We are also in danger of losing any distinction in the third person, where he/she/it are slowly being replaced by they: There were no other customers. Simon was alone in the bookstore and after they had paid, they walked off with their book.

Have you, dear readers, or, as is perhaps more likely unless sharing a screen, hast thou, dear reader, noticed that they have started a campaign to remove the first person singular form also and so we, who are English speakers, move away from the use of I to be replaced with we? Now in regal use that has long been the case, for the monarch spoke not merely on his own behalf but on the behalf of his government as a whole, but for thee and me, surely not?

A letter recently arrived from them as follows – only relevant content is included:

We are sorry to hear
We are writing to you because
Incorrect….and we fully accept that
We hope that you will appreciate that
We recommend that when…
This address should … if you need to write to us please write to us separately….
If any other…..we will contact you separately….
If you are … we may need to contact you again…because we are required..but we will contact you if…
If you would like more information…please contact us. Our telephone number is at the top of this letter.
If you would like independent advice…you can ask these organisations to contact us on your behalf.
Please accept my apologies once again for contacting you at this time.
Yours sincerely

Office Manager

All would have been well, apart from the final inclusion of the word again. Without that word Coco would have understood that Office Manager would have been writing on behalf of the organisation and therefore we would have been the correct form to use up to that point. At no point in the letter though did Office Manager ever express apologies for anything, so it was not possible for Office Manager, as distinct from the organisation on whose behalf they(sic!) were writing, to correctly say again. The conclusion must be, for the use of again, that we and my in this letter refer to the same person, persons or being of more than one personage. The question may arise, to which person does we/my refer?

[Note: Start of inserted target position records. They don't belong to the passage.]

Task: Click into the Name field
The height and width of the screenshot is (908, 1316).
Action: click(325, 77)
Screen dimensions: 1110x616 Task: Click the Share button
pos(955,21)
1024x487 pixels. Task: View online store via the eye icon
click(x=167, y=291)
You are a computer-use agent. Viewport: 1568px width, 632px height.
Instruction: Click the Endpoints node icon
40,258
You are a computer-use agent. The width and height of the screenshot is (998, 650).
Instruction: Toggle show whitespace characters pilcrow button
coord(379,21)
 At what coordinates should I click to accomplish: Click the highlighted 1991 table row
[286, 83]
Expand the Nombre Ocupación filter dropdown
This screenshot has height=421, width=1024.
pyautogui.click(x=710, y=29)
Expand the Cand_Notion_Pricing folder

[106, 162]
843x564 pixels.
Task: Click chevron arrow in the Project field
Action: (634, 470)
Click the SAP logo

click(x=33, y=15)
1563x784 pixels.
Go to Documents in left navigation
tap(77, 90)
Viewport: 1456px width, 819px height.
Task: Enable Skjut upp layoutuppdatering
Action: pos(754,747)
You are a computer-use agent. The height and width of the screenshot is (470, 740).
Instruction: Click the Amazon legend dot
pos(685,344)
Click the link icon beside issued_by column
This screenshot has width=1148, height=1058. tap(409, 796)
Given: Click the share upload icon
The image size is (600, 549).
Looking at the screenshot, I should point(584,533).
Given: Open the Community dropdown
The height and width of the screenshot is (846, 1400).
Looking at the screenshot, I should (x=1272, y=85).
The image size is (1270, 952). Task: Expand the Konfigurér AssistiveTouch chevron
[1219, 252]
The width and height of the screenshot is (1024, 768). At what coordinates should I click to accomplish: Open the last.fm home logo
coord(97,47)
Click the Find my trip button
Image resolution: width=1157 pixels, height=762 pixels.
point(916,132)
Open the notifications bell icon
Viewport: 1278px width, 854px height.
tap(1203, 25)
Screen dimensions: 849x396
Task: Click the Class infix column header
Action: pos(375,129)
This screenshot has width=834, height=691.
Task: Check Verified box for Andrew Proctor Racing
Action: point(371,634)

We may skip the option of a being of more than one personage, as this is an entirely of this world letter, so there is no need to invoke an alien origin. As the letter was from an organisation, Coco did not expect an individual of the name Office Manager to write on their(sic!) own behalf, so it was not inappropriate to take the earlier references in the letter we that we was the organisation, being a collection of persons or a company of such. The use of again however contradicted that assumption. The we of the earlier part of the letter must be the same person as the my preceding the again.

But if that is the case, why then was my not used throughout the letter? The conclusion must be that the use of my at the end was an oversight. It was really intended to be we, but an individual, whom Coco shall name for the sake of naming, Office Clerk, had failed to make the correction when scrutinising these official letters for any use and all uses of the singular pronouns.

So, the merely singular use of my suggests to Coco that we was always the intended form and that my is an mistake or oversight, The answer to the question to whom does we/my refer? then becomes unimportant. For either way, if it refers to Office Manager we, being used multiple times is the preferred pronoun for them(sic!), and if it refers to the organisation, then the my used towards the end is a mistake.

Given that emotions can only be felt by sentient beings, then whereever we/my is used to express and emotion, the reference must also be a sentient being, so cannot be the organisation but must be Office Manager.

Coco must conclude that as the use of my was a mistake, and that Office Manager, on behalf of the organisation has consistently used we to refer to themself(sic!) [should that be themselves?], Coco must conclude then that a decision has been taken somewhere in government to suppress the use of all singular pronouns.

Let them do so:

Singular
We are
You are
They are
singular-noun is

Plural
We are all
You are all
They all are
plural-noun are

Singular
We love
You love
They love
singular-noun loves

Plural
We all love
You all love
They all love
plural-noun love

Coco just needs to get all in the right place, that’s all.